On June 28, staff arrived to find a pool of water at the vestibule outside its administration office.
"It was an awful mess," said Karen Seaboyer, manager of communications with the choir. "Water was chest high. It was over four feet high and everything was submerged except for the top shelves of our big units."
The Vancouver Chamber Choir was formed in 1971 and has called the Hodson Manor home since 1982.
Seaboyer said the flooding destroyed countless pieces of music and archives.
"Lots of paper files because we weren't digital in 1971," she said. "We had thousands and thousands of music scores here -- many of them are irreplaceable. They have come from Canadian composers who have not had them published; these were original manuscripts and these are our greatest loss at this point."

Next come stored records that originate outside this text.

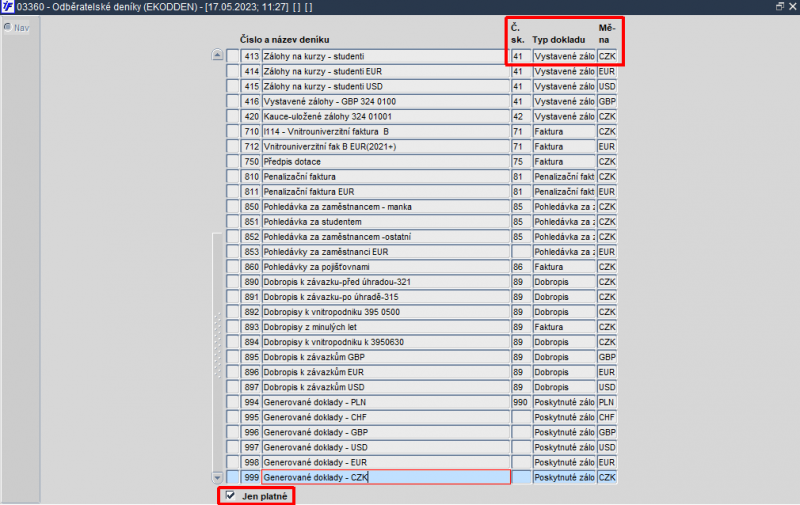
Task: Click the scroll down arrow of the list
Action: [217, 477]
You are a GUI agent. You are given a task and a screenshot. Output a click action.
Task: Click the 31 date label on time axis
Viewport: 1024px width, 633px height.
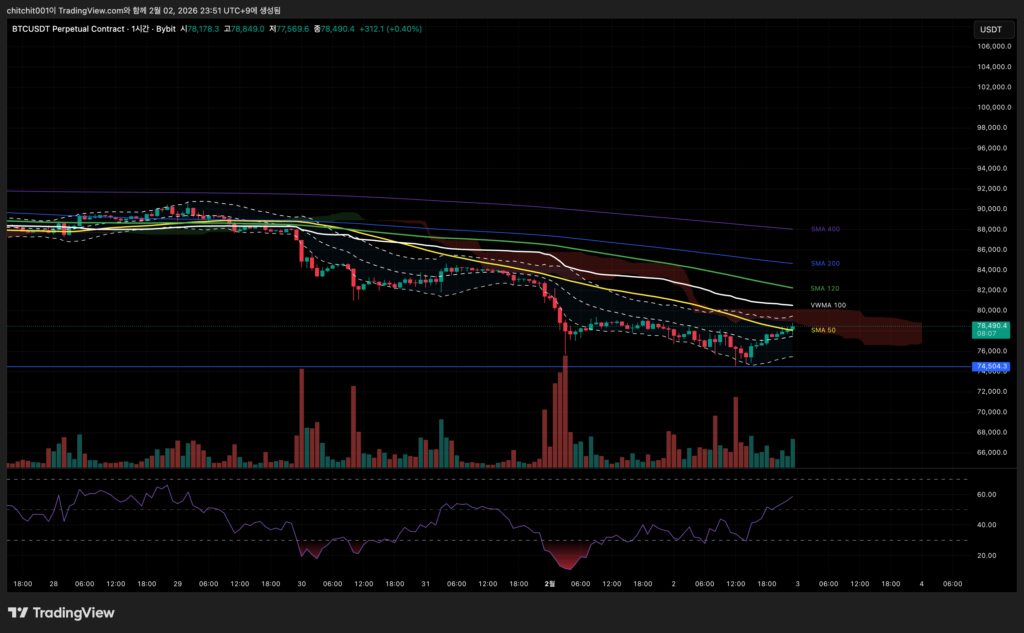pos(425,583)
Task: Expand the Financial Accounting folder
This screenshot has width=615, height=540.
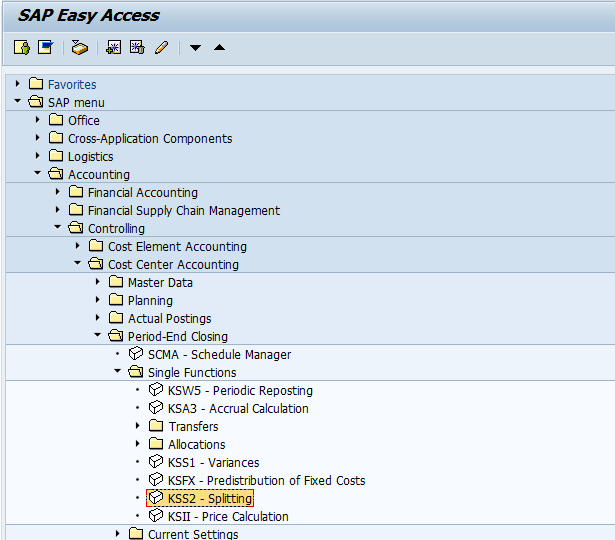Action: pos(58,192)
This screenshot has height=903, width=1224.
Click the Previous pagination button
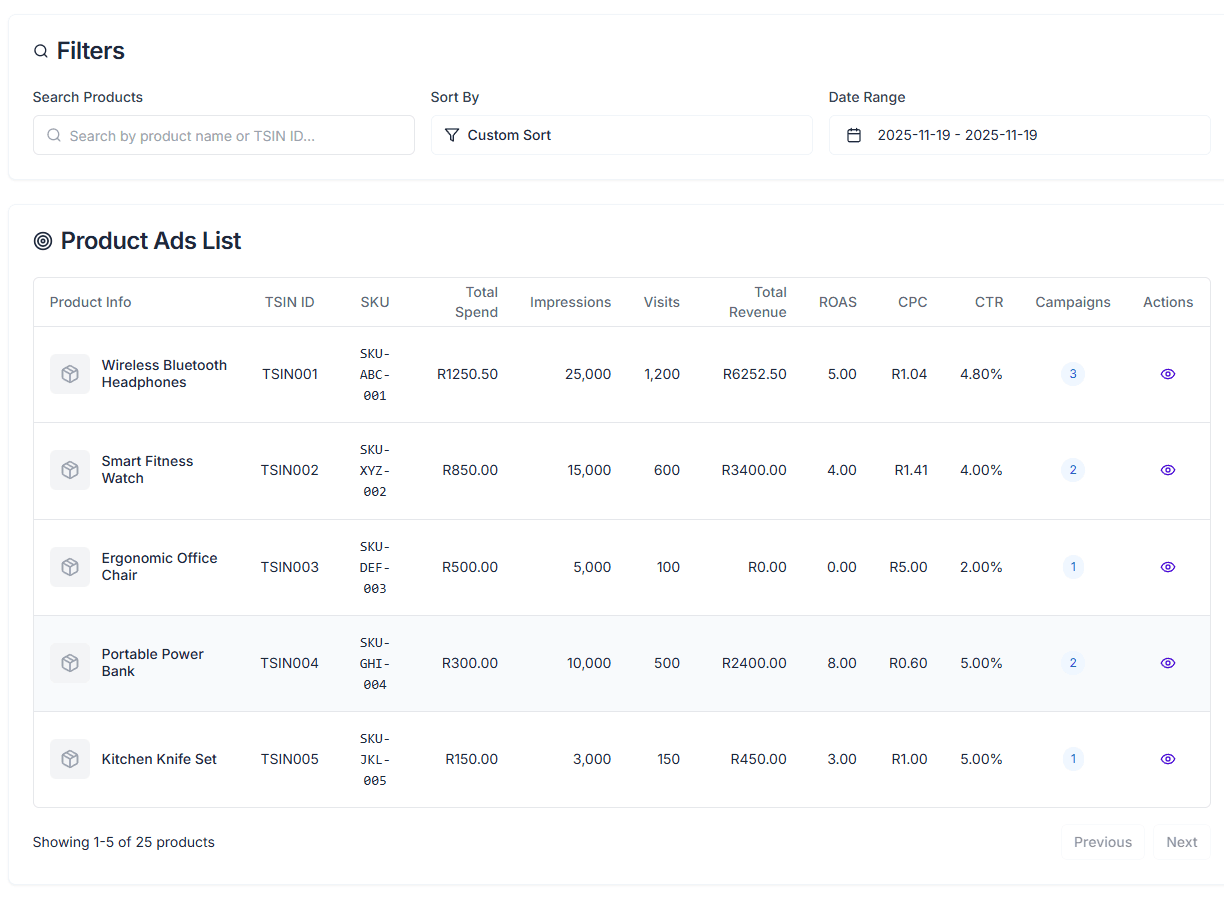pos(1102,842)
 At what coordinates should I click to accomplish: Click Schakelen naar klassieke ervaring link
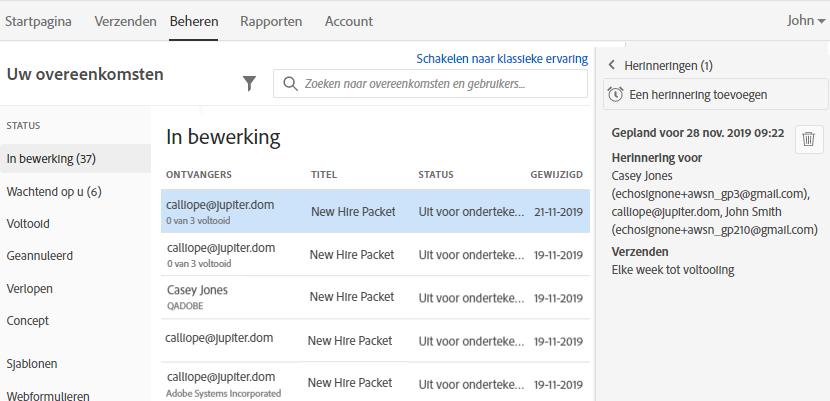click(502, 59)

The Hodson Manor is a city-owned heritage building, which was originally built in 1894.
The Vancouver Choir Chamber was told by the city that the flooding was caused by a fire main break. The pipe supplies water to the building's sprinkler system.
The staff has spent the past several days removing items from the basement.
"We are hoping that some things can be salvaged, even in some form. But this is a terrible loss to us," Seaboyer said.
She said after the clean up is complete, the building will be assessed and they will work with their insurance company.
She thanks those in the arts and music communities for their "outpouring of support," which has given them strength during this challenging time.